Przygotowujemy ciasto drożdżowe. Letnie mleko mieszamy z 1 łyżeczką cukru, pokruszonymi drożdżami i 2 łyżkami mąki. Przykrywamy i odstawiamy w ciepłe miejsce do wyrośnięcia (10- 15 minut).
Pozostałą mąkę wsypujemy do misy robota, dodajemy resztę cukru, sól i mieszamy łyżką. Dodajemy jajko, puree z dyni i wyrośnięty zaczyn drożdżowy. Wyrabiamy ciasto za pomocą haka (można wyrabiać ręcznie). Kiedy składniki się połączą, po kawałku dodajemy masło. Mieszamy ciasto aż będzie jednolite. Będzie dość rzadkie. Misę z ciastem przykrywamy ściereczką i zostawiamy w ciepłym miejscu na ok. 1 godzinę, aż podwoi swoją objętość. Moje ciasto wyrastało w piekarniku nagrzanym do 30 st. C.
Kiedy ciasto będzie gotowe, wykładamy je na blat podsypany mąką. Uwaga! jest klejące, ale dzięki temu bułki będą puszyste i delikatne. Zagniatamy i wałkujemy ciasto wałkiem posypanym mąką, na prostokąt. Smarujemy kremem migdałowym i zwijamy w roladę, którą kroimy na 8 kawałków. Układamy je w tortownicy wyłożonej papierem do pieczenia i posypanym mąką. Przykrywamy ściereczką i zostawiamy na 20 minut.
Piekarnik nagrzewamy do temperatury 180°C (grzałka góra- dół). Pieczemy bułki 20- 25 minut.
Robimy lukier. Cukier puder (najlepiej przesiany) ucieramy z sokiem z cytryny na gładką masę. Lukrem polewamy lekko przestygnięte lub wystudzone bułki.
Mój przepis dołączam do blogowego wydarzenia Blog-Event CLVIII – Kür mit Biss – Kürbisrezepte, który na blogu Zorry, zorganizowała Jenny.
O ludzie, aż mnie skręca… Jestem przed śniadaniem i normalnie dostałam ślinotoku… Mówisz z kakao? O mniam:-)
Marzena, to wpadaj zaraz do mnie!
Serwuję te cudne bułki plus kakao!
Niesamowity pomysł, to znaczy ja mało “ciastowa” jestem choć chleb piekę, ale słodkości raczej nie, tym bardziej drożdżowych, po prostu jakoś mi nie wychodzą, ale spróbować warto. Podejrzewam, ąle ten przepis bez słodkości a z puree z dynie i na chlebek by się nadał.

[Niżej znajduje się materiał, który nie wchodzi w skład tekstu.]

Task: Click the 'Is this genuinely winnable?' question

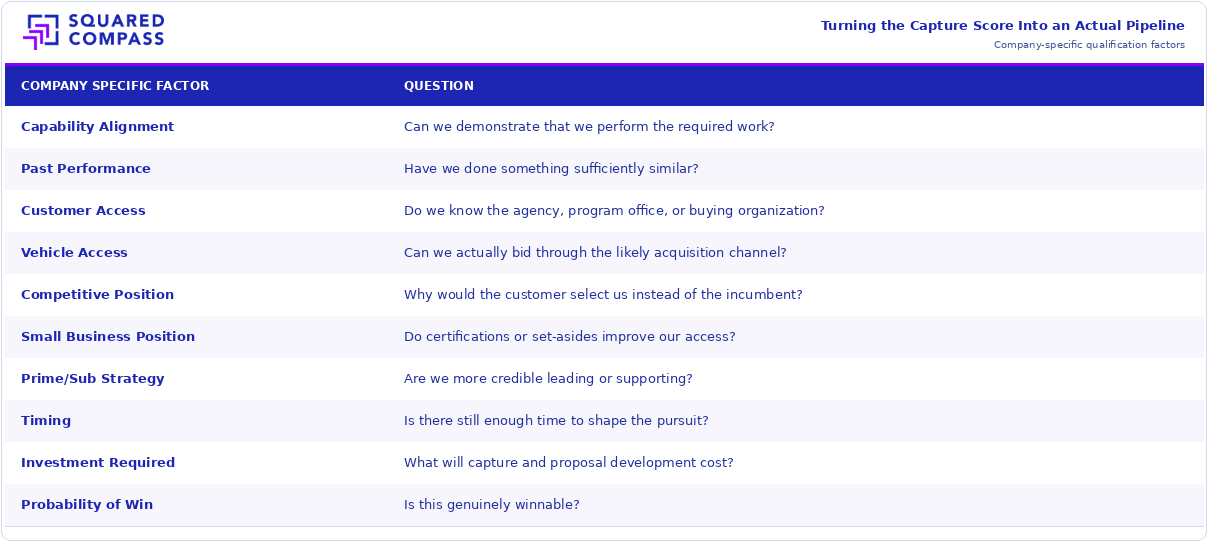Action: coord(492,505)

Iwona, słodkość tych bułek zależy od ilości cukru, jaką dodasz.
A drożdżowe wypieki to jedne z najlepszych!
Chleb dyniowy też piekę. Jest na blogu.
Drożdżówki Twoje mają piękny kolor. Interesuje mnie smak kremu migdałowego.
Jednym słowem narobiłaś mi ochoty 🙂
Gosiu,
dynia o intensywnym kolorze to klucz do koloru bułek.
Krem migdałowy jest przepyszny.
Jednym słowem polecam!
Bułeczki wyglądają przepięknie, są takie żółciutkie i słoneczne wręcz 😀 Uwielbiam dynię, stosuję ją do wielu potraw i Twoje bułeczki to będzie kolejny przepis, który wypróbuję :D… a jeszcze ten krem migdałowy … mniam 😀
Pozdrawiam ciepło, Agness:)
Agnieszko, bardzo dziękuję!
Cieszę się, że lubisz dynię. I będzie mi bardzo miło, jeżeli upieczesz te bułeczki.
Pozdrowienia.
Narobiłaś mi dzisiaj takiego apetytu, że aż żałuję, że nie mam dyni teraz pod ręką! Przepis zapisuję 🙂
Małgorzata, to dobrze!
Jak to nie masz dyni pod ręką. Teraz, jesienią?!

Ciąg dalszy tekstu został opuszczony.